Introduction: 

Granuloma faciale is an uncommon dermatosis characterized by single or multiple sharply demarcated, asymptomatic, red-purple or brown plaques or nodules, usually occurring over the face, but occasionally extrafacial involvement was noted. Some histological characteristics as presence of eosinophil granulocytes facilitate the diagnosis of granuloma faciale.

Clinical case:

A 59-year-old male patient presented with two well demarcated, asymptomatic, reddish-brown plaques, with a smooth surface with prominent follicular orifices, 2,5 cm and respectively 1,5 cm in diameter, on his face. Histopathological examination showed polymorphous inflammatory infiltrate located in the papillary and reticular dermis comprising of neutrophils, eosinophils, hystiocytes, lymphocytes and plasmocytes, predominantly with perivascular pattern, sparing the epidermis and periappendageal areas, but the capillaries were affected.

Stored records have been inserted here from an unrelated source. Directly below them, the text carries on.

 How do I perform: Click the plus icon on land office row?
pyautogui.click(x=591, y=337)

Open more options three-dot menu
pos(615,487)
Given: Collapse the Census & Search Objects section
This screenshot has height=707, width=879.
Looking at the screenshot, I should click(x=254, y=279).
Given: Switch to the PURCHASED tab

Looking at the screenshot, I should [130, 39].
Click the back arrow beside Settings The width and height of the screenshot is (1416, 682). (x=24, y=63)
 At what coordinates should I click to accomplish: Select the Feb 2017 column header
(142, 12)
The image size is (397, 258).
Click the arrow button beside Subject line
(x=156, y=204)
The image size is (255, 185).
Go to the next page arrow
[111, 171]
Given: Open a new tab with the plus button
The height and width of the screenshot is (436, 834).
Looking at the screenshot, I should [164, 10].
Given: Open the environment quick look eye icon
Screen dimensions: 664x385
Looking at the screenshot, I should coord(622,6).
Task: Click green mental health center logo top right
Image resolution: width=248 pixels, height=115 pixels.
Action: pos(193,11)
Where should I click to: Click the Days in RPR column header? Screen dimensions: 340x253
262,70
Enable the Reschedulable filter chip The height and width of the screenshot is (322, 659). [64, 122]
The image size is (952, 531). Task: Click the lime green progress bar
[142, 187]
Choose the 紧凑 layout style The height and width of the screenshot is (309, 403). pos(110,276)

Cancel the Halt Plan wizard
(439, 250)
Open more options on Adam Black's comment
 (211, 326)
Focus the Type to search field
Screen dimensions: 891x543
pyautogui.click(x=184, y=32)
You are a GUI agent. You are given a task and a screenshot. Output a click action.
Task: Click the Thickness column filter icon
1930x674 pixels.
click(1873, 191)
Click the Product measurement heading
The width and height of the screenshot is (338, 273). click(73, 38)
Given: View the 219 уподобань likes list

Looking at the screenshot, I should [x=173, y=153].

Clinical and histopathological examinations have been sustained diagnosis of granuloma faciale. The patient was treated with intralesional betamethasone followed by almost complete resolution of lesions.

Discussion: 

The etiology of granuloma faciale remains unknown. It has been suggested that actinic exposure may play an important role or this may be a form of vasculitis mediated by circulating immune complexes due to a localized Arthus-like response. There are not an efficient and specific medication of granuloma faciale, therefore, many different medical ans surgical therapies have been tried.

Conclusion:

Location on the face and chronic relapsing course after various therapies make granuloma faciale a problem of treatment.